Content starts

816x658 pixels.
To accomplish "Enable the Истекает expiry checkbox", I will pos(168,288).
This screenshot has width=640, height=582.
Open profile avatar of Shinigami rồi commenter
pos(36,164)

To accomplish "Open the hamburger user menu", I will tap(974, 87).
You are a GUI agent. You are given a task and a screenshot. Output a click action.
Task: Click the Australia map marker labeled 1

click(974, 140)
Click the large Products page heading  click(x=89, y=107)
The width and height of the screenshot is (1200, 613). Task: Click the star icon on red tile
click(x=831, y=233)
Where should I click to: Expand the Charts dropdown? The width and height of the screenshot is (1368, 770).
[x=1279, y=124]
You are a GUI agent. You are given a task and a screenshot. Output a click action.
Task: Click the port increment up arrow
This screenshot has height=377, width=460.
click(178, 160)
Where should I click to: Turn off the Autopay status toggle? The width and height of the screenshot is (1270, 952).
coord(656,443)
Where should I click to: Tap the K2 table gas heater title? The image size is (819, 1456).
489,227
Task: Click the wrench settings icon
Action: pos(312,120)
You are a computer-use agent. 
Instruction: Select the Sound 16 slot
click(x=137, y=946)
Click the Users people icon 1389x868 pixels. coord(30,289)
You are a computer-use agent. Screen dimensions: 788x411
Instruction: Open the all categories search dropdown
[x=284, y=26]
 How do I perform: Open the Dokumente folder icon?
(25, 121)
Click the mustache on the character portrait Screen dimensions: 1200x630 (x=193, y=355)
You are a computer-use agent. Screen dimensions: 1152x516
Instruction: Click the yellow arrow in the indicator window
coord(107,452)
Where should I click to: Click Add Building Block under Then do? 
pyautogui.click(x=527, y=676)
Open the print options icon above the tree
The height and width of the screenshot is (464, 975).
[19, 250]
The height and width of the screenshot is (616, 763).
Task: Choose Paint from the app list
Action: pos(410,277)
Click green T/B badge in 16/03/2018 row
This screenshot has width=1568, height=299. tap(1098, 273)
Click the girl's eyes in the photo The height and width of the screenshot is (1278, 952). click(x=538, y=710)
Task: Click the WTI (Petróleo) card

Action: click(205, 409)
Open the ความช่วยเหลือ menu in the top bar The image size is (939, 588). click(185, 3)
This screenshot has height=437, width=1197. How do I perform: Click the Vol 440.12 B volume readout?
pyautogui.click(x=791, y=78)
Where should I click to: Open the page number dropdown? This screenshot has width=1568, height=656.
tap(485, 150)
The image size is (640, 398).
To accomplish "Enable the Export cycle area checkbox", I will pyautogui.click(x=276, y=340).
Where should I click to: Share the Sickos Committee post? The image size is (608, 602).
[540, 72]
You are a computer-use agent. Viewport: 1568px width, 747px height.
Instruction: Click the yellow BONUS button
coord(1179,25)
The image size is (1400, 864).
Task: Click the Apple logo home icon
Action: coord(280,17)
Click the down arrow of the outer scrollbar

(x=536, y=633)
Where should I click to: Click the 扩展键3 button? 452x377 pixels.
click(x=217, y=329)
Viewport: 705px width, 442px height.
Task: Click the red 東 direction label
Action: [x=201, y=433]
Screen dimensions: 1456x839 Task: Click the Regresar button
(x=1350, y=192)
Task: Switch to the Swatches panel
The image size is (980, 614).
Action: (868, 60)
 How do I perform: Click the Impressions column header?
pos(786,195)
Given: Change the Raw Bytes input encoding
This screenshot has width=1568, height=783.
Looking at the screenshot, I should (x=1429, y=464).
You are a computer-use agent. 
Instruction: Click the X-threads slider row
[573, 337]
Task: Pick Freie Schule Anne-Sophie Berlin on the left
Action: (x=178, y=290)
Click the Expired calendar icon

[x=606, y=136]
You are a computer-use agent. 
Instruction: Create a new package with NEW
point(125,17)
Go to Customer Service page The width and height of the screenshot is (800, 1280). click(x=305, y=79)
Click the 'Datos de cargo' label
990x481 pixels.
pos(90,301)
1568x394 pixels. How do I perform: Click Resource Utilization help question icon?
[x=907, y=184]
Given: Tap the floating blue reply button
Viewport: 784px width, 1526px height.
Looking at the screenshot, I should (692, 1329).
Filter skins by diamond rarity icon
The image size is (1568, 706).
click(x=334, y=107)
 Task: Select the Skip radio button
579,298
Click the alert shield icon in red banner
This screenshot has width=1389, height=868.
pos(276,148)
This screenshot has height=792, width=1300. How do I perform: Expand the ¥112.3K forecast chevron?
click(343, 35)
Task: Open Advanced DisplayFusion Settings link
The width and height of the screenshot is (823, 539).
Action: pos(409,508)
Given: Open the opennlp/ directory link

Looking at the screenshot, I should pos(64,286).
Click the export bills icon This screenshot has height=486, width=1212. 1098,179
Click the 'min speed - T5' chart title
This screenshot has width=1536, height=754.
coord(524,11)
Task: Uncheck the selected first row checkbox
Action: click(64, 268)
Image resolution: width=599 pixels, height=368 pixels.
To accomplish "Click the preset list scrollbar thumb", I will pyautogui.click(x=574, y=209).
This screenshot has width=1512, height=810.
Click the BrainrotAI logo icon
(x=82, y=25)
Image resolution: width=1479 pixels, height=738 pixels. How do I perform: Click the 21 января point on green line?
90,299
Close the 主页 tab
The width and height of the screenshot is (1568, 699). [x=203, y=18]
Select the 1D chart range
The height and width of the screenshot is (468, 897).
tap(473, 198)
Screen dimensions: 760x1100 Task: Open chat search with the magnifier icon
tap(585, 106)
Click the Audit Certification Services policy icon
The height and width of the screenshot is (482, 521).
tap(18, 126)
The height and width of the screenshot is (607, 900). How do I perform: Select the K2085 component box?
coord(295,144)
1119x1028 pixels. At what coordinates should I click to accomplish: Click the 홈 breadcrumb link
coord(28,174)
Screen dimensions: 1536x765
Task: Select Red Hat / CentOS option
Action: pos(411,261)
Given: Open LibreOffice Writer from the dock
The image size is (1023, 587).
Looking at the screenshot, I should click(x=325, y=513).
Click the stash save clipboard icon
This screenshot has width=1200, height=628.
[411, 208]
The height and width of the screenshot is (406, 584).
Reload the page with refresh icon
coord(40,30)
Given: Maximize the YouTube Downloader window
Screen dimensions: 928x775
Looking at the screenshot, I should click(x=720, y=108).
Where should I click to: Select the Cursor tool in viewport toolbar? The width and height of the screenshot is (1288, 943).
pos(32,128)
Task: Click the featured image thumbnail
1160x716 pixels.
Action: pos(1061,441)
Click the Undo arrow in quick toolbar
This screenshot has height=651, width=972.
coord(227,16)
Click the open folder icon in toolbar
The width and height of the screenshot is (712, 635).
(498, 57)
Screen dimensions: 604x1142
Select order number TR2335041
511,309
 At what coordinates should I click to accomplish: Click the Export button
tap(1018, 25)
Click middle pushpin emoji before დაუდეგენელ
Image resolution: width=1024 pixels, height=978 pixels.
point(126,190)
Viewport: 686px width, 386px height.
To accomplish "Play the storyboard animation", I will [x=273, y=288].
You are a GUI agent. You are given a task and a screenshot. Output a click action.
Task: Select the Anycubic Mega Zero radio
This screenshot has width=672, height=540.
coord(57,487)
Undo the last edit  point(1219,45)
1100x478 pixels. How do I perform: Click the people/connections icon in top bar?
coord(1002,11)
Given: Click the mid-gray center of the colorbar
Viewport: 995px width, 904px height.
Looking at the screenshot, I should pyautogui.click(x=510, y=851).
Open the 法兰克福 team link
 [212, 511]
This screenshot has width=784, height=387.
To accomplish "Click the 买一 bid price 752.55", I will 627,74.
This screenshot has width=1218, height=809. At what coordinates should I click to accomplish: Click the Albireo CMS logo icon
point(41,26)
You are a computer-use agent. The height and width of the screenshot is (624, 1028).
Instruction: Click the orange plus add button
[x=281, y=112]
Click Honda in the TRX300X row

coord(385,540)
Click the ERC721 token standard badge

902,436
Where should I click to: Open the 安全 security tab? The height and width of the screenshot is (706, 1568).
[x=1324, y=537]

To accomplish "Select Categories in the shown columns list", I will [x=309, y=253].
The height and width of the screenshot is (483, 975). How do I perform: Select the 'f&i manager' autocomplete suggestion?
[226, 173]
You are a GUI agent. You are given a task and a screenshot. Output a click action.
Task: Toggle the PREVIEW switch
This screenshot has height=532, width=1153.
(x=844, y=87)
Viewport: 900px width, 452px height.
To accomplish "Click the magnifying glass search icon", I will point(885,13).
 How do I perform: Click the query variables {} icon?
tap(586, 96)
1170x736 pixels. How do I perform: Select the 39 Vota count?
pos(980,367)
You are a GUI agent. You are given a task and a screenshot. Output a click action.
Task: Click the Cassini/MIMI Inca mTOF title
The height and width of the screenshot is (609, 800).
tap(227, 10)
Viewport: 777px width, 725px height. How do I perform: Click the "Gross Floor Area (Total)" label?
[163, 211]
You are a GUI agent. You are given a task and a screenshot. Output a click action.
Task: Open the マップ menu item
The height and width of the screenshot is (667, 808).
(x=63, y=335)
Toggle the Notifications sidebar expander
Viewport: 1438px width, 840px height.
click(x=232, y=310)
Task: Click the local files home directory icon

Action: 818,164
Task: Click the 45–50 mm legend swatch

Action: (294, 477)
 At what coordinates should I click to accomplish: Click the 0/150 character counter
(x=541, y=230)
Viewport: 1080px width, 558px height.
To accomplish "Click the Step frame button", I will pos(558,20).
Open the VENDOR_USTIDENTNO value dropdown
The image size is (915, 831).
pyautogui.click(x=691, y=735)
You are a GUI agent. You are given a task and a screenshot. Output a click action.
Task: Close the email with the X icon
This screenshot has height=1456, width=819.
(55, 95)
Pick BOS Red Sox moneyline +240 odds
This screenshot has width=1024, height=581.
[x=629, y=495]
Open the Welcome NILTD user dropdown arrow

Content ends

■ **Exercise aim**: The expected output is the run of lines from the one that includes "Task: Toggle the PREVIEW switch" through the end of the listing above, exactly as they stand.

■ **Response for this exercise**:
Task: Toggle the PREVIEW switch
This screenshot has height=532, width=1153.
(x=844, y=87)
Viewport: 900px width, 452px height.
To accomplish "Click the magnifying glass search icon", I will point(885,13).
 How do I perform: Click the query variables {} icon?
tap(586, 96)
1170x736 pixels. How do I perform: Select the 39 Vota count?
pos(980,367)
You are a GUI agent. You are given a task and a screenshot. Output a click action.
Task: Click the Cassini/MIMI Inca mTOF title
The height and width of the screenshot is (609, 800).
tap(227, 10)
Viewport: 777px width, 725px height. How do I perform: Click the "Gross Floor Area (Total)" label?
[163, 211]
You are a GUI agent. You are given a task and a screenshot. Output a click action.
Task: Open the マップ menu item
The height and width of the screenshot is (667, 808).
(x=63, y=335)
Toggle the Notifications sidebar expander
Viewport: 1438px width, 840px height.
click(x=232, y=310)
Task: Click the local files home directory icon

Action: 818,164
Task: Click the 45–50 mm legend swatch

Action: (294, 477)
 At what coordinates should I click to accomplish: Click the 0/150 character counter
(x=541, y=230)
Viewport: 1080px width, 558px height.
To accomplish "Click the Step frame button", I will pos(558,20).
Open the VENDOR_USTIDENTNO value dropdown
The image size is (915, 831).
pyautogui.click(x=691, y=735)
You are a GUI agent. You are given a task and a screenshot. Output a click action.
Task: Close the email with the X icon
This screenshot has height=1456, width=819.
(55, 95)
Pick BOS Red Sox moneyline +240 odds
This screenshot has width=1024, height=581.
[x=629, y=495]
Open the Welcome NILTD user dropdown arrow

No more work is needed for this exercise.